TASK TO COMPLETE: Set down the records below in full, exactly as they read.
※
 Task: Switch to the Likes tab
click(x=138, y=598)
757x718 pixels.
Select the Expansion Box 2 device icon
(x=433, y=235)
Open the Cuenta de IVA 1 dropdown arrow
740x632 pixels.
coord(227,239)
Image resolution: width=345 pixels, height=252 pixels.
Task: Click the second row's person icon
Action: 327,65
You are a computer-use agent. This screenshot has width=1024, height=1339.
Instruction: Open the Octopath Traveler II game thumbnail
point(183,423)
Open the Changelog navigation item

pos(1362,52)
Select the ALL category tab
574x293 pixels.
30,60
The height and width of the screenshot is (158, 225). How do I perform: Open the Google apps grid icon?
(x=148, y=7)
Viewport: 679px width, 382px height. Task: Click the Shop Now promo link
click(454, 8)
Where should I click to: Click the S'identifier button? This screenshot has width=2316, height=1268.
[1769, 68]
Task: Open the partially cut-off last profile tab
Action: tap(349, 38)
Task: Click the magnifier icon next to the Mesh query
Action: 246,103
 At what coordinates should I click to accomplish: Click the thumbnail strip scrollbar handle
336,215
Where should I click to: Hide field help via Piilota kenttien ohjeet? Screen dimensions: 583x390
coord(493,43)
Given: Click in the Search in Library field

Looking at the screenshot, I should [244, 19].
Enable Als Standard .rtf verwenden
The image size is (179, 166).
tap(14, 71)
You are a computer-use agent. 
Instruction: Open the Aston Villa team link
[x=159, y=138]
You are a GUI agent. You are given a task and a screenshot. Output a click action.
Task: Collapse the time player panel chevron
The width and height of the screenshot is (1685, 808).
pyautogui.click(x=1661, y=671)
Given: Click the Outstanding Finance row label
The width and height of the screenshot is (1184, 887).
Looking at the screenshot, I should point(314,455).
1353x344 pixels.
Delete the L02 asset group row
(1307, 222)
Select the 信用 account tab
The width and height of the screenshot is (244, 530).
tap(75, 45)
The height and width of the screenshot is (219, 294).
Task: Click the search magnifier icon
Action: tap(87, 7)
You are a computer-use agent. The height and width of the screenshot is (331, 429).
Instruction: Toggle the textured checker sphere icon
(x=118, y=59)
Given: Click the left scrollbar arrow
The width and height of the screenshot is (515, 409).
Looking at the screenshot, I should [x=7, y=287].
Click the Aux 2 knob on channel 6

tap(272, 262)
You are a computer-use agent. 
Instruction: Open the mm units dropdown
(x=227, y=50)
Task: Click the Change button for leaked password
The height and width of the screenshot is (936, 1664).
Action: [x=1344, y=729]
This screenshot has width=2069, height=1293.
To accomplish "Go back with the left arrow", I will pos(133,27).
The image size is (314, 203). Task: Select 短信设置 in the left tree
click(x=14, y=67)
※
RESPONSE AREA:
 Task: Switch to the Likes tab
click(x=138, y=598)
757x718 pixels.
Select the Expansion Box 2 device icon
(x=433, y=235)
Open the Cuenta de IVA 1 dropdown arrow
740x632 pixels.
coord(227,239)
Image resolution: width=345 pixels, height=252 pixels.
Task: Click the second row's person icon
Action: 327,65
You are a computer-use agent. This screenshot has width=1024, height=1339.
Instruction: Open the Octopath Traveler II game thumbnail
point(183,423)
Open the Changelog navigation item

pos(1362,52)
Select the ALL category tab
574x293 pixels.
30,60
The height and width of the screenshot is (158, 225). How do I perform: Open the Google apps grid icon?
(x=148, y=7)
Viewport: 679px width, 382px height. Task: Click the Shop Now promo link
click(454, 8)
Where should I click to: Click the S'identifier button? This screenshot has width=2316, height=1268.
[1769, 68]
Task: Open the partially cut-off last profile tab
Action: tap(349, 38)
Task: Click the magnifier icon next to the Mesh query
Action: 246,103
 At what coordinates should I click to accomplish: Click the thumbnail strip scrollbar handle
336,215
Where should I click to: Hide field help via Piilota kenttien ohjeet? Screen dimensions: 583x390
coord(493,43)
Given: Click in the Search in Library field

Looking at the screenshot, I should [244, 19].
Enable Als Standard .rtf verwenden
The image size is (179, 166).
tap(14, 71)
You are a computer-use agent. 
Instruction: Open the Aston Villa team link
[x=159, y=138]
You are a GUI agent. You are given a task and a screenshot. Output a click action.
Task: Collapse the time player panel chevron
The width and height of the screenshot is (1685, 808).
pyautogui.click(x=1661, y=671)
Given: Click the Outstanding Finance row label
The width and height of the screenshot is (1184, 887).
Looking at the screenshot, I should point(314,455).
1353x344 pixels.
Delete the L02 asset group row
(1307, 222)
Select the 信用 account tab
The width and height of the screenshot is (244, 530).
tap(75, 45)
The height and width of the screenshot is (219, 294).
Task: Click the search magnifier icon
Action: tap(87, 7)
You are a computer-use agent. The height and width of the screenshot is (331, 429).
Instruction: Toggle the textured checker sphere icon
(x=118, y=59)
Given: Click the left scrollbar arrow
The width and height of the screenshot is (515, 409).
Looking at the screenshot, I should [x=7, y=287].
Click the Aux 2 knob on channel 6

tap(272, 262)
You are a computer-use agent. 
Instruction: Open the mm units dropdown
(x=227, y=50)
Task: Click the Change button for leaked password
The height and width of the screenshot is (936, 1664).
Action: [x=1344, y=729]
This screenshot has width=2069, height=1293.
To accomplish "Go back with the left arrow", I will pos(133,27).
The image size is (314, 203). Task: Select 短信设置 in the left tree
click(x=14, y=67)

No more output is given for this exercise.